My Merthyr Road photography project can see me walk 6 or 7 miles a day on weekends, travelling parts of the route between Cardiff and Merthyr Tydfil in South Wales taking a closer look at the many interesting things that are easily missed when you go whizzing by in a car. Lugging a camera bag full of different lenses has quickly become a drag, as has stopping to change lenses.
For most of March, I tried going about with just the one lens – my trusty Sigma 15-30mm. It’s a great lens (so long as the sun is behind me!), and in the four years or so that I’ve owned it, I’ve taken many pictures with it that I’ve been very happy with. I bought the lens whilst on holiday in Snowdonia with my Nikon D100 back in 2003. It was the first time I’d been on holiday with a digital SLR, and I learned the hard way that none of my existing lenses gave me anything approaching a “wide” image, because of the 1.5x focal length multiplying effect.

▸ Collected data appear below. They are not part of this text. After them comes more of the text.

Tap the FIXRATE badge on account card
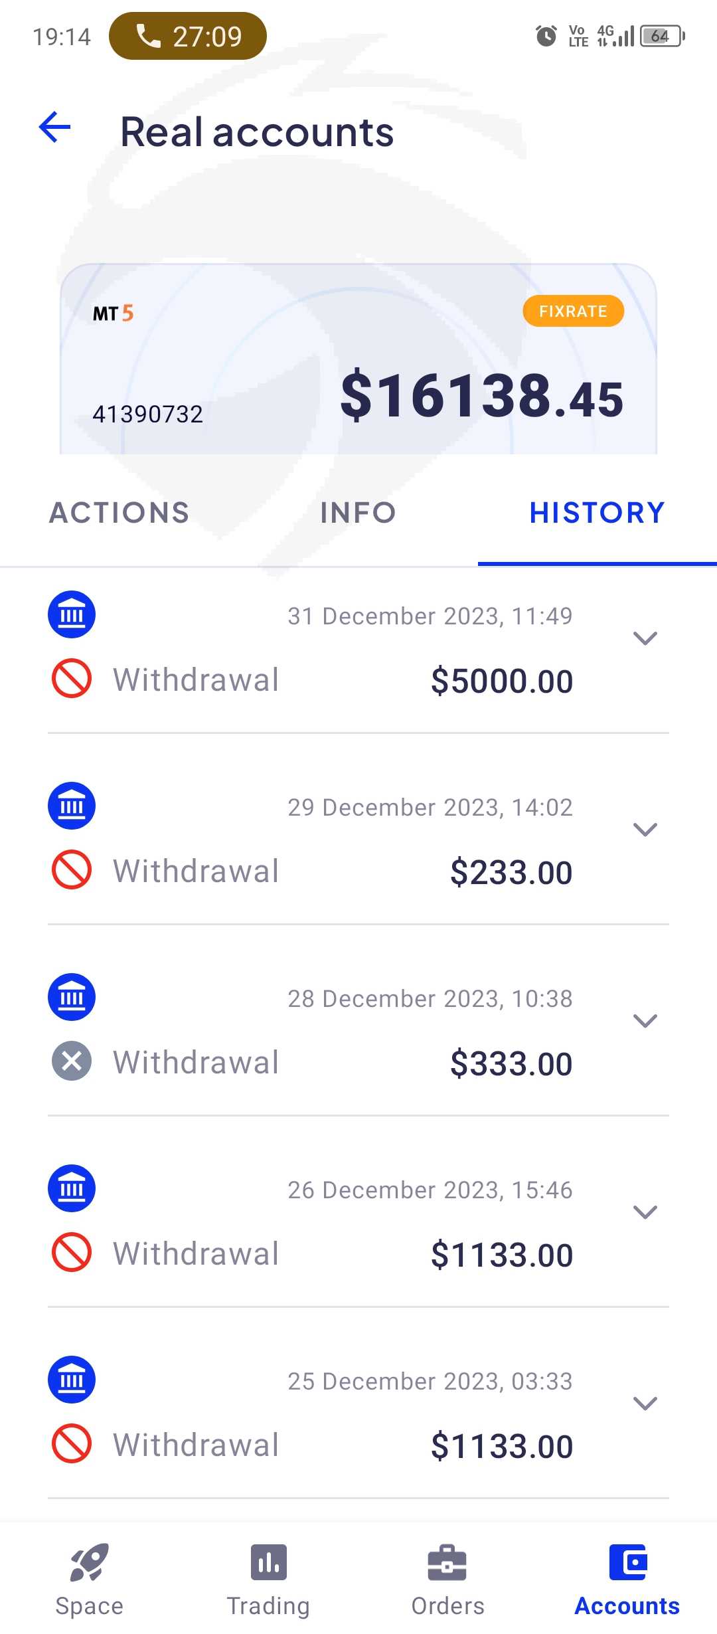The height and width of the screenshot is (1634, 717). 573,312
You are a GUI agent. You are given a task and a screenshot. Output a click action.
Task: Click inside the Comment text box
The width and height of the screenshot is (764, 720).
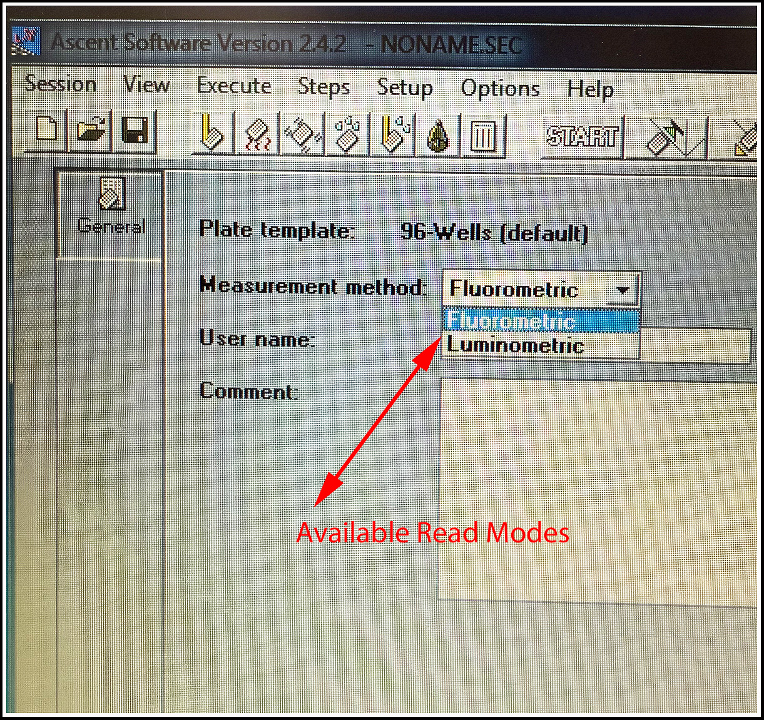[x=594, y=488]
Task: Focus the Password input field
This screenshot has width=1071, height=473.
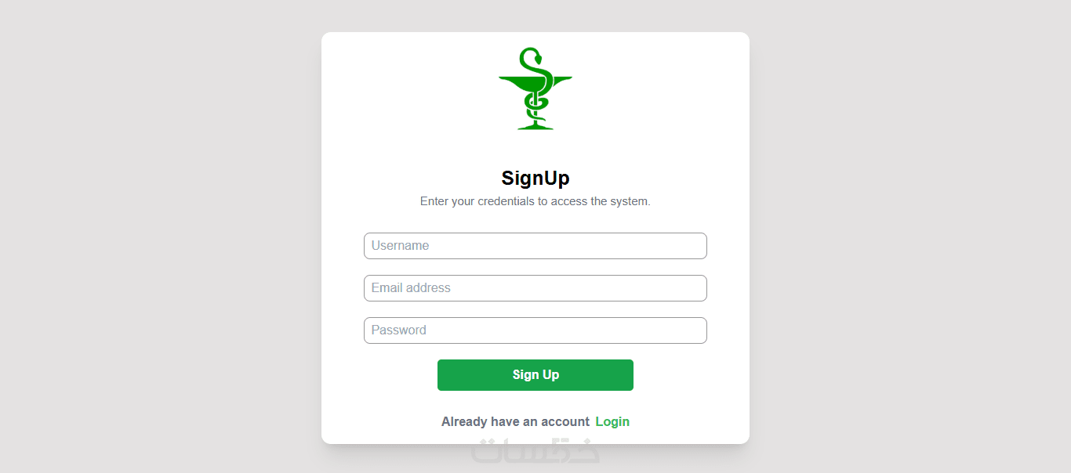Action: (536, 330)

I dragged my poor wife around North Wales, looking for a camera shop, just so that I could take this shot of Dolbadarn Castle in the Llanberis Pass at the foot of Mt. Snowdon.

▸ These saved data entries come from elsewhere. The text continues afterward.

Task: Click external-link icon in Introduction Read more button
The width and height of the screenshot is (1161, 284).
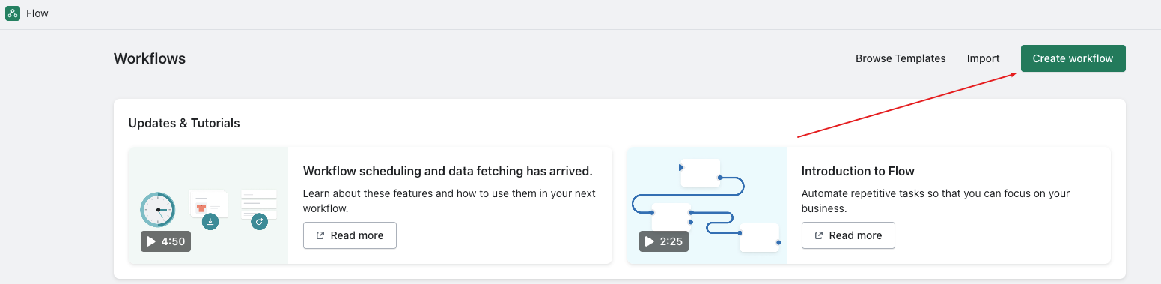Action: pyautogui.click(x=819, y=235)
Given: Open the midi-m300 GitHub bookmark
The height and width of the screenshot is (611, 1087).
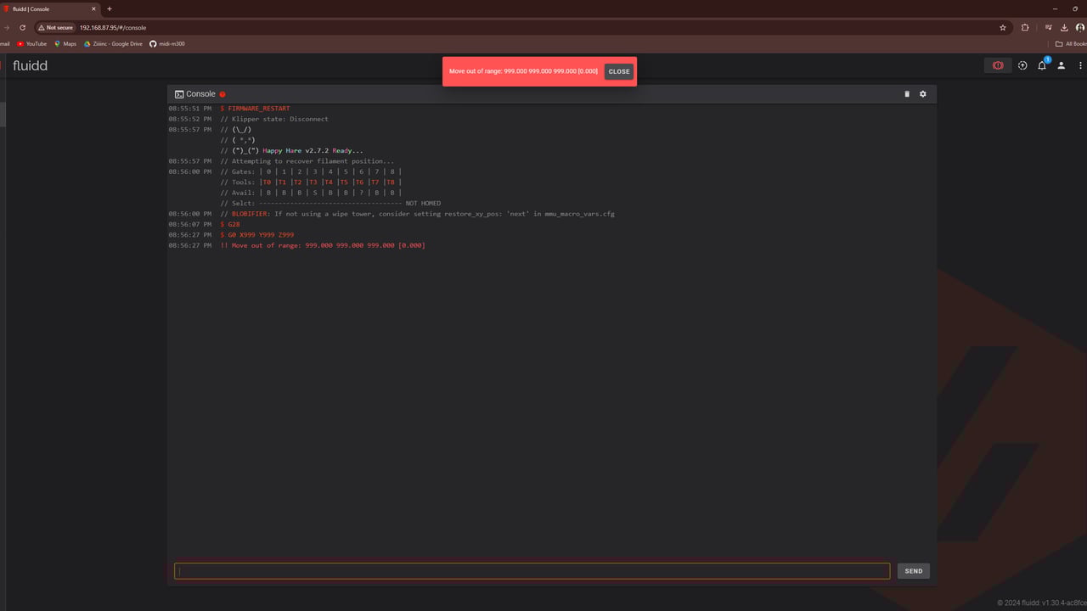Looking at the screenshot, I should (167, 43).
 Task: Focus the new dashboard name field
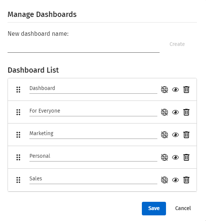[x=83, y=47]
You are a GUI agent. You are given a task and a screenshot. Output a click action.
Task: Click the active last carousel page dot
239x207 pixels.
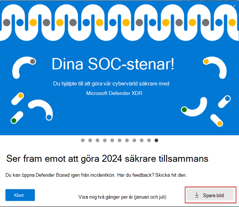tap(156, 140)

Whilst 15mm has been handy to have, I’ve found that only having 30mm on the zoom end is very restrictive when I’ve been carrying only the one lens. So, fed up with the situation, I decided to trawl through the Nikon SLR Lens Talk forum on Digital Photography Review, as well as the reviews on SLRGear.com, to find myself a single walkabout lens.
I’ve settled on Nikon’s 18-135mm DX lens, which is the standard kit lens for the Nikon D80 SLR. When attached to a digital SLR such as my Nikon D200, it’s the equivalent of a 27-200mm lens on a full-frame 35mm SLR. It doesn’t have the advertised reach of the Nikon 18-200mm lens, nor the built-in VR-II image stabilisation technology, but unlike the 18-200mm lens at least you can buy one today.
There are plenty of folks online who report that both the 18-135mm DX lens and the 18-70mm DX lens (the kit lens from the Nikon D70) produce images with exceptional sharpness – much better than the 18-200mm lens. Some folks prefer the 18-70mm lens because it has a slightly faster aperture at the zoom end, or because it has a metal lens mount ring (the 18-135mm DX lens has a plastic mount ring), or because it has a rubber weather seal (which I must admit appeals to me!). Folks who prefer the 18-135mm DX lens online all seem to focus on the extra convenience of having that extra reach on the zoom – which is exactly what I wanted from my next lens.
I’ve used this lens on three shoots so far, including half of the images from my shoot at Melingriffith (the other two shoots will be published later in the year). Despite a concern about the build quality, which I’ll come onto in a moment, overall I’m very happy with the new lens, and it certainly fits my need of having a single lens I can use for walkabouts. I’m extremely pleased with the sharpness, colour and contrast of the images I’ve taken so far – three areas where I had no complaints about the Sigma 15-30mm lens that this replaces.
The only problem I’ve had with the lens has been with the focus ring. This year I’ve started shooting nearly all my shots using manual focus instead of relying on the D200’s excellent automatic focus system. The majority of my lenses are made my Sigma, and if there’s one thing that Sigma have consistently gotten right on their lenses, it’s the working of the manual focus ring. On Sigma lenses, the focus ring is always nice and tight, and as you get towards the infinity end of the focus range, it certainly feels like it takes more movement of the focus ring to adjust the focus – giving me the feeling of a very precise control. Unfortunately, the focus ring on my new Nikon lens is very loose. All I have to do is touch it and the focus shifts substantially, and I’ve found that I’d often knock the focus off just by catching the focus ring against my hand when raising the camera to my eye. I’ve gotten used to it, but I don’t like it, and I’m debating giving Nikon a call to see whether they will adjust the tightness of the focus ring for free or not.
There are plenty of other lenses in this range that would also make good walkabout lenses. As well as Nikon’s impossible-to-find 18-200mm lens, Sigma has lauched an 18-200mm lens with built-in optical stabilisation, and both Sigma and Tamron sell lenses in the 18-70mm range too. I chose the Nikon lens because of the exceptional rating for image quality – and so far it’s proving to be a good choice for me.